Quote all of the records below verbatim, leaving out the pictures.

■ ■ ■ ■ ■ ■ ■

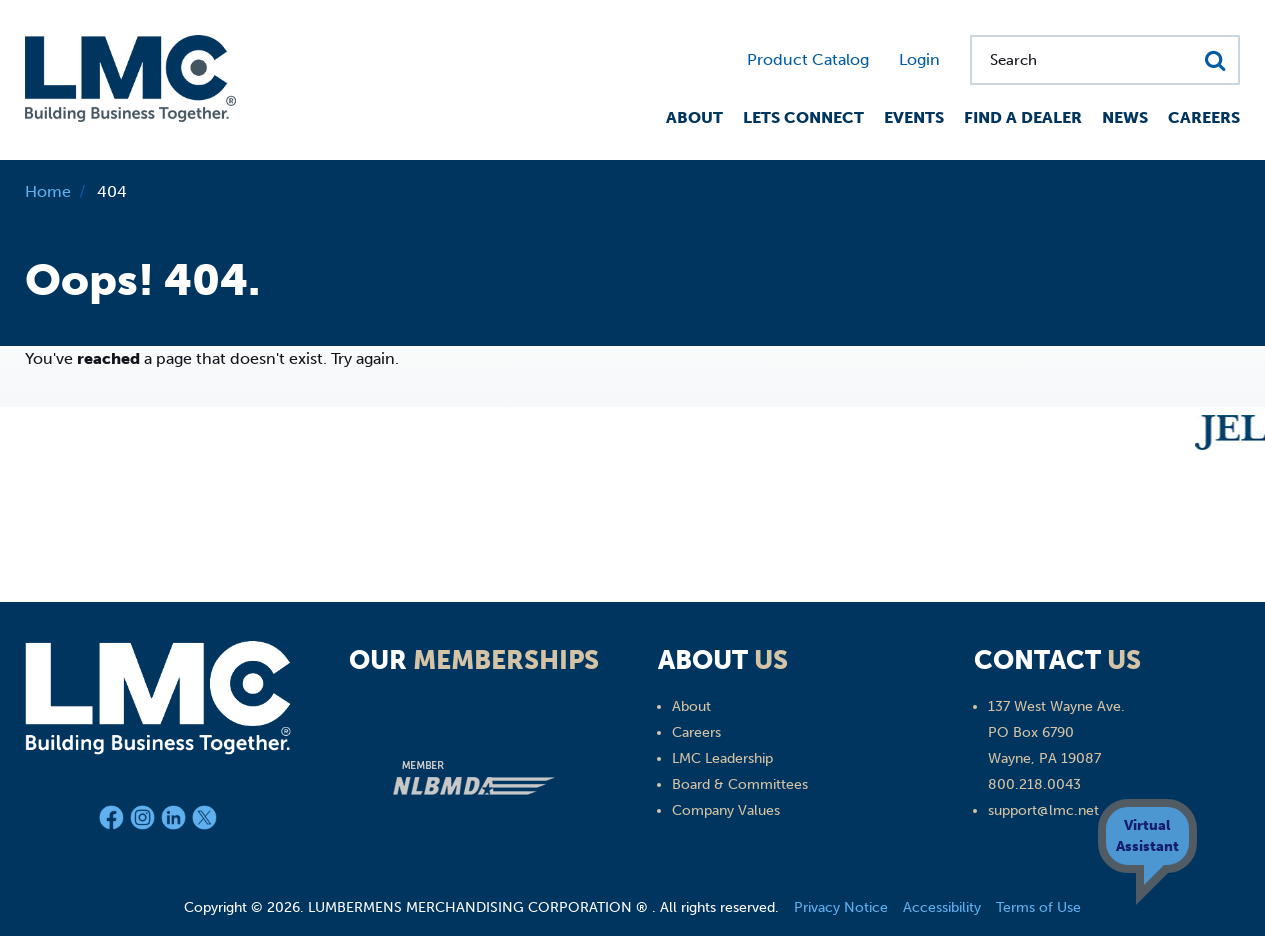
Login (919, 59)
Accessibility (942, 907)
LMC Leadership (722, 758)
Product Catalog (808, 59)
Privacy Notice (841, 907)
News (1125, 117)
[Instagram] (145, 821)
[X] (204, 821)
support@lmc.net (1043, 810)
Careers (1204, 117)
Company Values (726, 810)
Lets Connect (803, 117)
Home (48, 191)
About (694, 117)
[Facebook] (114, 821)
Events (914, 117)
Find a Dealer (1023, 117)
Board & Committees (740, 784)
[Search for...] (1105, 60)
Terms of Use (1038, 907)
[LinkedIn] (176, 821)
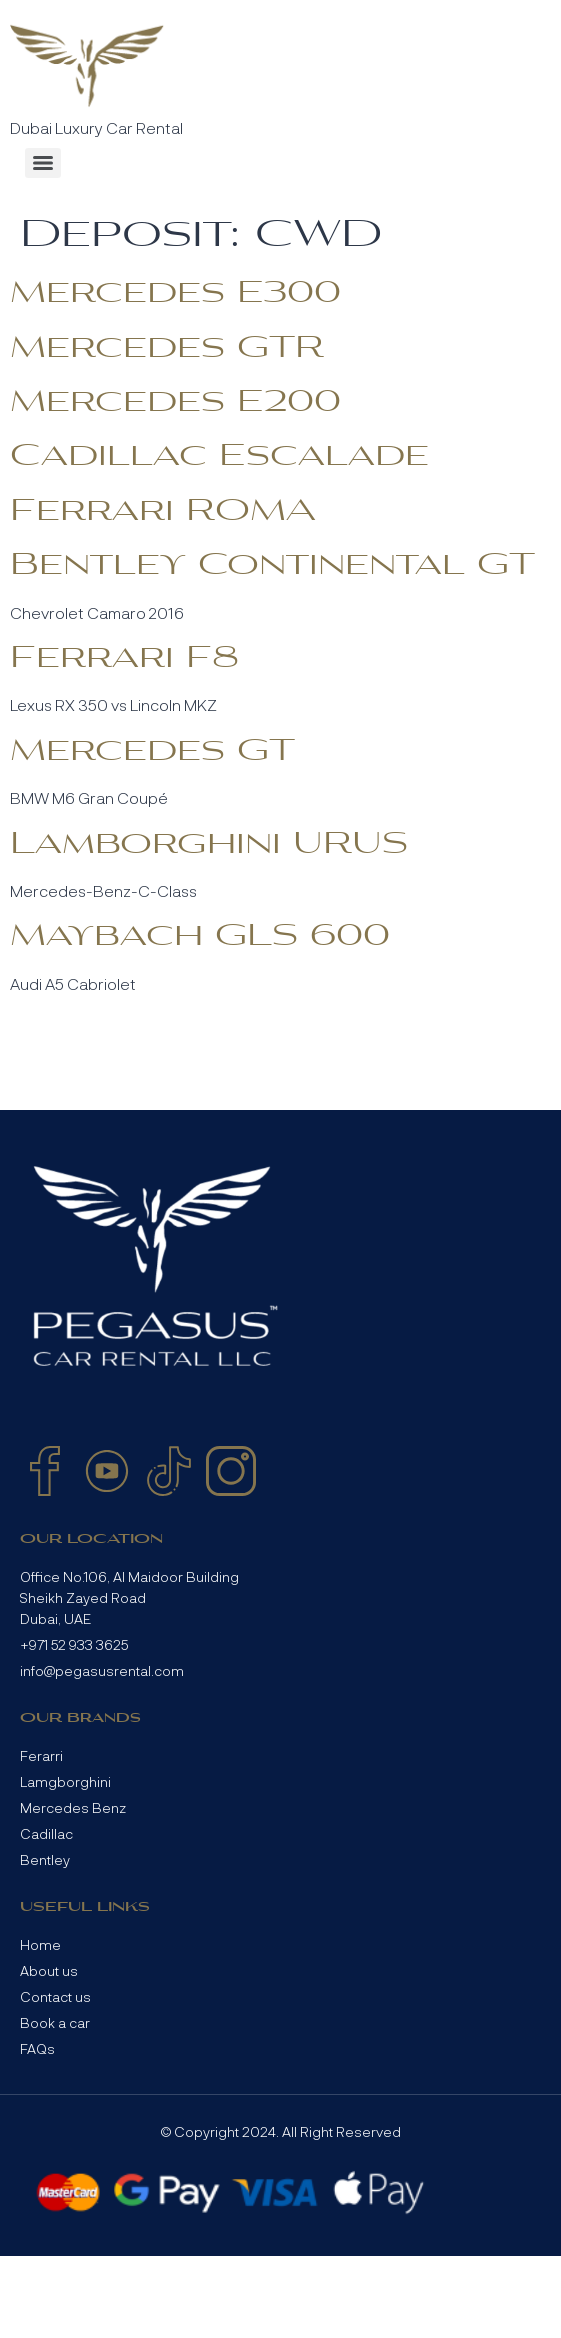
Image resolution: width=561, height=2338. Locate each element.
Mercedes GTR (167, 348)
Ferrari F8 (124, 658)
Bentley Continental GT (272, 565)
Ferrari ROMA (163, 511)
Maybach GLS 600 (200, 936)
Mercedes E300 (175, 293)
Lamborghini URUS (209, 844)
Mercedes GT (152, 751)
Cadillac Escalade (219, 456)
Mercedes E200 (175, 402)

■ ■ ■ ■ ■ ■ ■

### The answer
Login (919, 59)
Accessibility (942, 907)
LMC Leadership (722, 758)
Product Catalog (808, 59)
Privacy Notice (841, 907)
News (1125, 117)
[Instagram] (145, 821)
[X] (204, 821)
support@lmc.net (1043, 810)
Careers (1204, 117)
Company Values (726, 810)
Lets Connect (803, 117)
Home (48, 191)
About (694, 117)
[Facebook] (114, 821)
Events (914, 117)
Find a Dealer (1023, 117)
Board & Committees (740, 784)
[Search for...] (1105, 60)
Terms of Use (1038, 907)
[LinkedIn] (176, 821)
Image resolution: width=561, height=2338. Locate each element.
Mercedes GTR (167, 348)
Ferrari F8 (124, 658)
Bentley Continental GT (272, 565)
Ferrari ROMA (163, 511)
Maybach GLS 600 (200, 936)
Mercedes E300 (175, 293)
Lamborghini URUS (209, 844)
Mercedes GT (152, 751)
Cadillac Escalade (219, 456)
Mercedes E200 (175, 402)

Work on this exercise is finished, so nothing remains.